■ The problem:
Express the stretch of material from its first line through the line containing "The image size is (581, 373). coord(27,65)" as a JSON list of strings, one string per line, with blank lines omitted.

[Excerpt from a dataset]
++++++++++

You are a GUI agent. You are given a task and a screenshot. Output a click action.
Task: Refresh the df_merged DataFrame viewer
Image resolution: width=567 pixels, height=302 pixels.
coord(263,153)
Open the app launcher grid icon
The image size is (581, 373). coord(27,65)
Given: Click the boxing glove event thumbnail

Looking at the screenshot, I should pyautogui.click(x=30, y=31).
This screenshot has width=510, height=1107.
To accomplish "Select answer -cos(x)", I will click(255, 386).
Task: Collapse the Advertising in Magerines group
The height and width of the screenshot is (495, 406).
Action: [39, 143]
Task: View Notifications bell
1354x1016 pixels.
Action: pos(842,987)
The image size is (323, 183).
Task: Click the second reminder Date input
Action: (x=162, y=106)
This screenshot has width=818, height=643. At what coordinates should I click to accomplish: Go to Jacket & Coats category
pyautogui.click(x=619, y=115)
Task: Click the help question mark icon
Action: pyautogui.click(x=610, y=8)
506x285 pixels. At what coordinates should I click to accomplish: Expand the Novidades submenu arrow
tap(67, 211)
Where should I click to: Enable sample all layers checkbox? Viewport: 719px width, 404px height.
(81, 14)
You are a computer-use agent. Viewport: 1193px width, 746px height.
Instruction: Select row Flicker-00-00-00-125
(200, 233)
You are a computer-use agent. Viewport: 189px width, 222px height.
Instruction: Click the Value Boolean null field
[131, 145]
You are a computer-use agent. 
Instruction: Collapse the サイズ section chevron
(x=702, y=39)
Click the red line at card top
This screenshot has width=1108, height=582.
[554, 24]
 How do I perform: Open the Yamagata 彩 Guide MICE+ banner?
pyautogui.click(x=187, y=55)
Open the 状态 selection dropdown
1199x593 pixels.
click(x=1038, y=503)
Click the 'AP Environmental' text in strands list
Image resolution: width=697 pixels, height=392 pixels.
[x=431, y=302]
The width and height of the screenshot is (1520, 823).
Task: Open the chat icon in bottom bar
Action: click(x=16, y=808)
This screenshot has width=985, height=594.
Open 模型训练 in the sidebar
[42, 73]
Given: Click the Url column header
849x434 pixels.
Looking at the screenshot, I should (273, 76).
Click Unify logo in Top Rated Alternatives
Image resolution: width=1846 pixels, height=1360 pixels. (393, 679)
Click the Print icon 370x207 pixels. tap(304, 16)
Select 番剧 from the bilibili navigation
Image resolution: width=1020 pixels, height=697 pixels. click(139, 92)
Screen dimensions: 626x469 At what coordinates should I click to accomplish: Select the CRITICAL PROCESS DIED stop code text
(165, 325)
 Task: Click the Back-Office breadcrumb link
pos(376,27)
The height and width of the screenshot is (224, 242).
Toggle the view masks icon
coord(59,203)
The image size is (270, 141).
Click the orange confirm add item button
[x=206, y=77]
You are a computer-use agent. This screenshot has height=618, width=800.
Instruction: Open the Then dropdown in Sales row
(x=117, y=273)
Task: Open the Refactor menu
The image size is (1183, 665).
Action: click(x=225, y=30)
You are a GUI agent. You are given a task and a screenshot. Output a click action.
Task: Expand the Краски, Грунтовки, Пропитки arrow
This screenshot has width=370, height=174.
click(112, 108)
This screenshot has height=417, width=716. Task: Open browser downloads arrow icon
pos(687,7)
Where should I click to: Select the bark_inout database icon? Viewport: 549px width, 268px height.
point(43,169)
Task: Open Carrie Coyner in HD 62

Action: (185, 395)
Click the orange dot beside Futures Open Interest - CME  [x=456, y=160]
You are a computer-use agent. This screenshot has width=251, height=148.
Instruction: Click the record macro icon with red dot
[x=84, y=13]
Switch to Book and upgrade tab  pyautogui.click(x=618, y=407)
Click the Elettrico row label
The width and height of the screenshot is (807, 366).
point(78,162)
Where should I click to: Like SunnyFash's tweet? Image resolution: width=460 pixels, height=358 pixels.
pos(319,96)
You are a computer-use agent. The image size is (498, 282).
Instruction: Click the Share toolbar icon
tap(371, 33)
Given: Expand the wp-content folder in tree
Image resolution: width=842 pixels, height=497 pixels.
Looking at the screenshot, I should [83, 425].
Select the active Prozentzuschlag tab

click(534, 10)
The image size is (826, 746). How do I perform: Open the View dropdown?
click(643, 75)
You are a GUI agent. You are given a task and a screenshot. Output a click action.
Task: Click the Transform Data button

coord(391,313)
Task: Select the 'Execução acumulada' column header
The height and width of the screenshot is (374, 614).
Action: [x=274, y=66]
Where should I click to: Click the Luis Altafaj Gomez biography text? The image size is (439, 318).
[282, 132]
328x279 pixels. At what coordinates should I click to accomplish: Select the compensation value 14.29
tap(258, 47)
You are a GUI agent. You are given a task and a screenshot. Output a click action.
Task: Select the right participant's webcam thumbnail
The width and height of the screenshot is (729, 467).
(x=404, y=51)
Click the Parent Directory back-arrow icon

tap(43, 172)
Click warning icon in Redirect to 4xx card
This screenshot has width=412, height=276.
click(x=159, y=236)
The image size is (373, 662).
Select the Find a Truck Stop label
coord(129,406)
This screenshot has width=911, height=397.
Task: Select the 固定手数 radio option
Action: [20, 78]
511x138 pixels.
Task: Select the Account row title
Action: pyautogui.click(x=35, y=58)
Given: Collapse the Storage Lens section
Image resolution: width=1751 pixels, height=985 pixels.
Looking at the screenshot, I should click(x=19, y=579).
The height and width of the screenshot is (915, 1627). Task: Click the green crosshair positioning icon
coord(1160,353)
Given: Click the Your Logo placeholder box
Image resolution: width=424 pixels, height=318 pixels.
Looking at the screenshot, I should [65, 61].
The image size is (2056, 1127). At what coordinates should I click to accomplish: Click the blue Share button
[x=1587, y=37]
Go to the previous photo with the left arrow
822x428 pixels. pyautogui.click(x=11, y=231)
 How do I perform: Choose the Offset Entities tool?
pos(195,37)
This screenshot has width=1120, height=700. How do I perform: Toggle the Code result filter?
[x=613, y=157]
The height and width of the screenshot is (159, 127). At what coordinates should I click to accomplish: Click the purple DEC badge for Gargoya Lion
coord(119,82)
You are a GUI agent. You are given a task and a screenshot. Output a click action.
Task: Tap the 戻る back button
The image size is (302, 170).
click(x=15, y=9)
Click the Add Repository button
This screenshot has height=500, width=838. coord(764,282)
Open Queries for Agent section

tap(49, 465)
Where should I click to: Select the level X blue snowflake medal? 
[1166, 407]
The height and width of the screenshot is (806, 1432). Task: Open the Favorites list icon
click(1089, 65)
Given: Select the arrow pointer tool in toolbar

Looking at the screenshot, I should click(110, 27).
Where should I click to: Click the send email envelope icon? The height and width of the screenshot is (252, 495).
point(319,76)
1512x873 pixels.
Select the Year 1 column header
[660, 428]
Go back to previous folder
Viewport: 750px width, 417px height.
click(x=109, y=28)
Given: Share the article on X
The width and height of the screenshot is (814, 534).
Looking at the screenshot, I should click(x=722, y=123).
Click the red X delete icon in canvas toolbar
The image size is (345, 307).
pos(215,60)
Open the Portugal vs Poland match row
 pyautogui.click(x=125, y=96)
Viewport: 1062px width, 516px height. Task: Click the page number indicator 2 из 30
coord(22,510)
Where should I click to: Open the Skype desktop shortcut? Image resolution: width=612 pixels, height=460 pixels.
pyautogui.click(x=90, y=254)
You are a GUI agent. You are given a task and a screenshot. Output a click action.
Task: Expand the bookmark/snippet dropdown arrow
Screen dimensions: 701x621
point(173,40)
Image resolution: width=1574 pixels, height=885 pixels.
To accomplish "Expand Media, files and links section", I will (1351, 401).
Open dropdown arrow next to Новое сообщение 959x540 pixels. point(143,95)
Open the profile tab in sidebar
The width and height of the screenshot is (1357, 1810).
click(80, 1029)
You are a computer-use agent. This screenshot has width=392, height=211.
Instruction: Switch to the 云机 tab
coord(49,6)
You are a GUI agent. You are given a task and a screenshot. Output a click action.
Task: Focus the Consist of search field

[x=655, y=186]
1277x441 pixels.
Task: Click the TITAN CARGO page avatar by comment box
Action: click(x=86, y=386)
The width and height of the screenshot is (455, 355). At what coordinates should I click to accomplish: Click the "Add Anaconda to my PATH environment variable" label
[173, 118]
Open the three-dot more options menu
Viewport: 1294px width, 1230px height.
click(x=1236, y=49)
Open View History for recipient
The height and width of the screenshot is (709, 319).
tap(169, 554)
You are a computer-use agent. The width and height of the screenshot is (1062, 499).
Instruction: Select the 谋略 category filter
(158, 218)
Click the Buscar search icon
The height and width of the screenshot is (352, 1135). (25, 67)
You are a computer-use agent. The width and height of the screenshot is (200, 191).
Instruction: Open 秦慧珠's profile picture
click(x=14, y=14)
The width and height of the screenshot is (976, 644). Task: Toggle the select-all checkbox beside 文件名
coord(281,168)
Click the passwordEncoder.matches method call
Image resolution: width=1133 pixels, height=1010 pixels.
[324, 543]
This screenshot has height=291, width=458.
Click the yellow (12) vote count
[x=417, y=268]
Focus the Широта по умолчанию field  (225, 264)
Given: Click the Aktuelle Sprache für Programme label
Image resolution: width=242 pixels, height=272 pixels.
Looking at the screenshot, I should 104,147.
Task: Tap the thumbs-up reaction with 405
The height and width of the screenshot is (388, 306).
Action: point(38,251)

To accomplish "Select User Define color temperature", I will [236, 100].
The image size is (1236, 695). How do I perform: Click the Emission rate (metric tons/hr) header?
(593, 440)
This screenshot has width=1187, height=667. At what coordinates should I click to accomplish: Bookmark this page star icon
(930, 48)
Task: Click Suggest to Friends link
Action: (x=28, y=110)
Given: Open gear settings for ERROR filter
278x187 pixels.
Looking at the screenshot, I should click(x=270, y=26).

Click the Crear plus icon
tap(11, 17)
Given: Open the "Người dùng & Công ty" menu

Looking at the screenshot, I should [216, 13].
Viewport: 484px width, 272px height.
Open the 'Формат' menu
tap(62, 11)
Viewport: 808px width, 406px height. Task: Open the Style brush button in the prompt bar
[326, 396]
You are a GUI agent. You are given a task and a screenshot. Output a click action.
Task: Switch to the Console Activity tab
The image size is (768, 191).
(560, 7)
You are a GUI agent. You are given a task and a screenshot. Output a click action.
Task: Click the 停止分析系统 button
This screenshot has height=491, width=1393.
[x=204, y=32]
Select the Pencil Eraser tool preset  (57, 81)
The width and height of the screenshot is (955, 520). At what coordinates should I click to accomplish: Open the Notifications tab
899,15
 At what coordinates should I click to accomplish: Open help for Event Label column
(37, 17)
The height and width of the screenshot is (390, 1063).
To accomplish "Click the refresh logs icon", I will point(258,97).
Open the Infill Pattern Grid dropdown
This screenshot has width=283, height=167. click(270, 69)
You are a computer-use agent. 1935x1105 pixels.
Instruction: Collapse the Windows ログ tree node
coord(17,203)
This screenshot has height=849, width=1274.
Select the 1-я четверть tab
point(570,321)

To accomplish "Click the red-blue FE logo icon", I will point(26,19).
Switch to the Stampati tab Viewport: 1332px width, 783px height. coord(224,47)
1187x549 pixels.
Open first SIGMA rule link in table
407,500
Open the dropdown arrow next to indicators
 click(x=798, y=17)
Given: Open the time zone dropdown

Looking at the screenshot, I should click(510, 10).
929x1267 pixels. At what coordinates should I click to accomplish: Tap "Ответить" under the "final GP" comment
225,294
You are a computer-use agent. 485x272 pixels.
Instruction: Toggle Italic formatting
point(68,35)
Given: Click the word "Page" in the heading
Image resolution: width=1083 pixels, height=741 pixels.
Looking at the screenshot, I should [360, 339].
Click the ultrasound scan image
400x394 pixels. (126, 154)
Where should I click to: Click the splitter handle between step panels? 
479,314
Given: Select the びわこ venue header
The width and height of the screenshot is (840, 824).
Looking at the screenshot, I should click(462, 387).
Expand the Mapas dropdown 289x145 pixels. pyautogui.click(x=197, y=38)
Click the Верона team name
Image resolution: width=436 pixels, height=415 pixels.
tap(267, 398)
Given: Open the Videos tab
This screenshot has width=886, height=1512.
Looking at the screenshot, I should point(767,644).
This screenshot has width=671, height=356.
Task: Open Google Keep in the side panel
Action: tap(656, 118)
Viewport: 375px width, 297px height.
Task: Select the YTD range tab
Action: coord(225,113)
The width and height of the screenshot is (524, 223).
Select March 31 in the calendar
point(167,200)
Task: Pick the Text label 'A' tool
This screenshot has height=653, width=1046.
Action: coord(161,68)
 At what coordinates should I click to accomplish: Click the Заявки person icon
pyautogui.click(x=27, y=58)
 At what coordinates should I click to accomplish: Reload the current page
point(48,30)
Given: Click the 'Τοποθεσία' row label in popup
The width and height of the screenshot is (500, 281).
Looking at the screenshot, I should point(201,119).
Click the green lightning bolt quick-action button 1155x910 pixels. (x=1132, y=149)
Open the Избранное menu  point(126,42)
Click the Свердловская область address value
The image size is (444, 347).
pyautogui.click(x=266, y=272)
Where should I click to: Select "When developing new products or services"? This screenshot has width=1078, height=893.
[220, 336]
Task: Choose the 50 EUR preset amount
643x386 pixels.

++++++++++

■ Response to the exercise:
[
  "You are a GUI agent. You are given a task and a screenshot. Output a click action.",
  "Task: Refresh the df_merged DataFrame viewer",
  "Image resolution: width=567 pixels, height=302 pixels.",
  "coord(263,153)",
  "Open the app launcher grid icon",
  "The image size is (581, 373). coord(27,65)"
]